Washington – Senator Chuck Grassley of Iowa, the ranking Republican on the all-important Senate Finance Committee, could be unfairly biased against the inclusion of a public option in health care reform legislation because he is already dead, according to two former congressional aides. The aides both requested anonymity because they did not want to anger Senator Grassley.
“It was 2006 when we first suspected he might be dead,” one former aide said. “February of 2006. He suddenly took on a kind of ghostly pallor, and never ate anything. I accidentally touched his arm once when reaching for some papers and it was cold. Ice cold.”

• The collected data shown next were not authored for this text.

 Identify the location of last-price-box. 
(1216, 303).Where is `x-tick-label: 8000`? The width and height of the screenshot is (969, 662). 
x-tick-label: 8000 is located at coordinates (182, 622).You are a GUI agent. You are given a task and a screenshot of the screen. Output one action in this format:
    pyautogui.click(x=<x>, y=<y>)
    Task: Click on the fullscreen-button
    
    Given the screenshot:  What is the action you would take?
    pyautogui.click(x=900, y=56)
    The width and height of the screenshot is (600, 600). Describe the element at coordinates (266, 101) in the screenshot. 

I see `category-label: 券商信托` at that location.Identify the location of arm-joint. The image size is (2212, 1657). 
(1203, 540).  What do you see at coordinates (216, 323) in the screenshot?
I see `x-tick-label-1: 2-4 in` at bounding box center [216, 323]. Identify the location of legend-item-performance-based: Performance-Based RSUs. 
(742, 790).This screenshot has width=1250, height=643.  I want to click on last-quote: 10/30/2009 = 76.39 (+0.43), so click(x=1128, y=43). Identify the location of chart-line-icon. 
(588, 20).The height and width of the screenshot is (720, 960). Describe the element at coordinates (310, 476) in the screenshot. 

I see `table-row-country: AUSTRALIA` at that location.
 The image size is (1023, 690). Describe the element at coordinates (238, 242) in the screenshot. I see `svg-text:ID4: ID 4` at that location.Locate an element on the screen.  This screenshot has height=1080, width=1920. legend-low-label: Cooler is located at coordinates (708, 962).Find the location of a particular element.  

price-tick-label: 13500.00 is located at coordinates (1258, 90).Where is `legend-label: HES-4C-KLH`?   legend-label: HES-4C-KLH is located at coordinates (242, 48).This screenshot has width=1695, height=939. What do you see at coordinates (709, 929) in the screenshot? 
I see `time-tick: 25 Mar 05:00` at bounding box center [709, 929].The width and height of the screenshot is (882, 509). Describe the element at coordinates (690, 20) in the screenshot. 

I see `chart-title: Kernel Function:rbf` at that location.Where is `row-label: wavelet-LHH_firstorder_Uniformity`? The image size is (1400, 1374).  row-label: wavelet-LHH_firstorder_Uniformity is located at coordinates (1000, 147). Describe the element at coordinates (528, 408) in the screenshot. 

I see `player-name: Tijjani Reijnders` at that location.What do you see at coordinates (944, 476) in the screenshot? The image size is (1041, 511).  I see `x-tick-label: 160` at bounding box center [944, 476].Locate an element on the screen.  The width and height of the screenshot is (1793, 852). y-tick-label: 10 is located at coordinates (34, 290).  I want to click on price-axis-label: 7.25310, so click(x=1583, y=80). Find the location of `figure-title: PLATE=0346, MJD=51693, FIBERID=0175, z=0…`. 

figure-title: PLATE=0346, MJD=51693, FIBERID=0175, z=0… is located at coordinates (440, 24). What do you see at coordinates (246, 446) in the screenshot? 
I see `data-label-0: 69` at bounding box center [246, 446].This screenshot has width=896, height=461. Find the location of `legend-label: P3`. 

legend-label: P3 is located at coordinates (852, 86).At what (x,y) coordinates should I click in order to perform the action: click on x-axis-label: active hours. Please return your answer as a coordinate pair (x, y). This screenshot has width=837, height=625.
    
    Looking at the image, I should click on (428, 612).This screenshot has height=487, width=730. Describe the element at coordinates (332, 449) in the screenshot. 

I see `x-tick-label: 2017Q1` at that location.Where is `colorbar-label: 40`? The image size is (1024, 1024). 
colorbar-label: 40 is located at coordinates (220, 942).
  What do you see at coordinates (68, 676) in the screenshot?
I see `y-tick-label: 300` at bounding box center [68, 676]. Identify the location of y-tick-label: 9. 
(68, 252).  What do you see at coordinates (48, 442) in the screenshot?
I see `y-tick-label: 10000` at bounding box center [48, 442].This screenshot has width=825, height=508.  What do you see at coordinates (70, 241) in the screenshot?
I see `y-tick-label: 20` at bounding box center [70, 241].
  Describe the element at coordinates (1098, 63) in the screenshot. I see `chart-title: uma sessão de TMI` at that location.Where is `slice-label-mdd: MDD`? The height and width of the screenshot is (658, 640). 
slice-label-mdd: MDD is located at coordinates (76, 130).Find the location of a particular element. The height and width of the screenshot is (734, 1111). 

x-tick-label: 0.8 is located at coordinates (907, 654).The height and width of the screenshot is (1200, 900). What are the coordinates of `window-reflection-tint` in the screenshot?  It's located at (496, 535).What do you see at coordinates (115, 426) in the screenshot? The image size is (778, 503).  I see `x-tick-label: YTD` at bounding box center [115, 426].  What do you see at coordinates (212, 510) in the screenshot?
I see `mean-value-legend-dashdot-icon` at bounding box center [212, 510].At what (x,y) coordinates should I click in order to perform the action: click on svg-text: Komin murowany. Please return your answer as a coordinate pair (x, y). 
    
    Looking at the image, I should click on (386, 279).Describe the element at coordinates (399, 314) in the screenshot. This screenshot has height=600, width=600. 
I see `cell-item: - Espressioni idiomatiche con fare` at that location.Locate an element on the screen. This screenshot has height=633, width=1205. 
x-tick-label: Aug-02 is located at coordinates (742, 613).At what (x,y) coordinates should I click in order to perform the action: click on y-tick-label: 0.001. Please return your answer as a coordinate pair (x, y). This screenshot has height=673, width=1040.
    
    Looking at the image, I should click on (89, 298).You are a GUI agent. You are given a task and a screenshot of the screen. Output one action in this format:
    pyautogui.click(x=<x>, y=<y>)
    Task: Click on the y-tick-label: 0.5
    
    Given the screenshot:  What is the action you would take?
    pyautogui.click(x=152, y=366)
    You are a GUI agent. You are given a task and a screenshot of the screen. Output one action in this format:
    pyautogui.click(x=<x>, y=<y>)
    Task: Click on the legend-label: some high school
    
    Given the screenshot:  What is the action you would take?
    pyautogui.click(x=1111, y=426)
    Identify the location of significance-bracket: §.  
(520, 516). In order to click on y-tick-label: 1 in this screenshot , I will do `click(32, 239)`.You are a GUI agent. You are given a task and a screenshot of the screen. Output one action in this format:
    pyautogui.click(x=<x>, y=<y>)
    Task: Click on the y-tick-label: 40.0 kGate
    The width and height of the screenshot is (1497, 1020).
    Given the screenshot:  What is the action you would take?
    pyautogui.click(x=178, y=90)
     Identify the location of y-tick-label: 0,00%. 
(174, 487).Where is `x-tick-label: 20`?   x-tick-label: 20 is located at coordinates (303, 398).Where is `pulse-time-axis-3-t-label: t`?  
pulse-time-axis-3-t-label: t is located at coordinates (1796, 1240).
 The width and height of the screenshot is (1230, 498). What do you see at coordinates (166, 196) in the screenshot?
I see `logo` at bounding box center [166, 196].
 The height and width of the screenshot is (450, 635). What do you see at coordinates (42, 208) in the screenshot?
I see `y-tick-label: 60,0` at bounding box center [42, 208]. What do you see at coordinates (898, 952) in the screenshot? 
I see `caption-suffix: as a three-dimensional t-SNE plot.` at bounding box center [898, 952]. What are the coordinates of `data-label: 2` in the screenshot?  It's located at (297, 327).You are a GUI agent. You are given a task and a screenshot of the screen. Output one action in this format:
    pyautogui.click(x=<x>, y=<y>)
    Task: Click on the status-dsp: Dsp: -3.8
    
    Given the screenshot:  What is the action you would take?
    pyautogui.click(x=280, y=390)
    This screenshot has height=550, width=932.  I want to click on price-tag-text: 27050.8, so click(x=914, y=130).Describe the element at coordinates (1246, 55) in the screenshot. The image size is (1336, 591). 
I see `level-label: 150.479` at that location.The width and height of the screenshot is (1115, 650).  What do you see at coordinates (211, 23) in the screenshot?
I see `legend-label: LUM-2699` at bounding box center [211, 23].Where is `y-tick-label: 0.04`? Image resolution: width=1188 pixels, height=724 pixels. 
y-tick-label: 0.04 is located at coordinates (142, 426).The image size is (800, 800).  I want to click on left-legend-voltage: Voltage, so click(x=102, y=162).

The aides say they believe Mr. Grassley may be unable to relate to the needs most Americans have for health care coverage because he doesn’t need any health coverage himself.
“It may a type of bias on his part, I think, because he’s probably dead,” the aide said. “He doesn’t understand the perspective of living people, and I almost got the feeling he held it against them that they need medical attention.”
A second aide concurred. “I mean, even before, he got the government-supplied health care because he was a member of Congress, so it might have been hard to relate to the average person even then. But now, what does he care how much a doctor’s visit costs? He’s not going to a doctor. Ever.”
Reached in his Washington office, Mr. Grassley would not confirm or deny that he is currently alive.
“The important thing for the American people and for my constituents to know is that I am serving their interests as a United States senator to the best of my ability,” he said. “Alive or dead doesn’t make a difference.”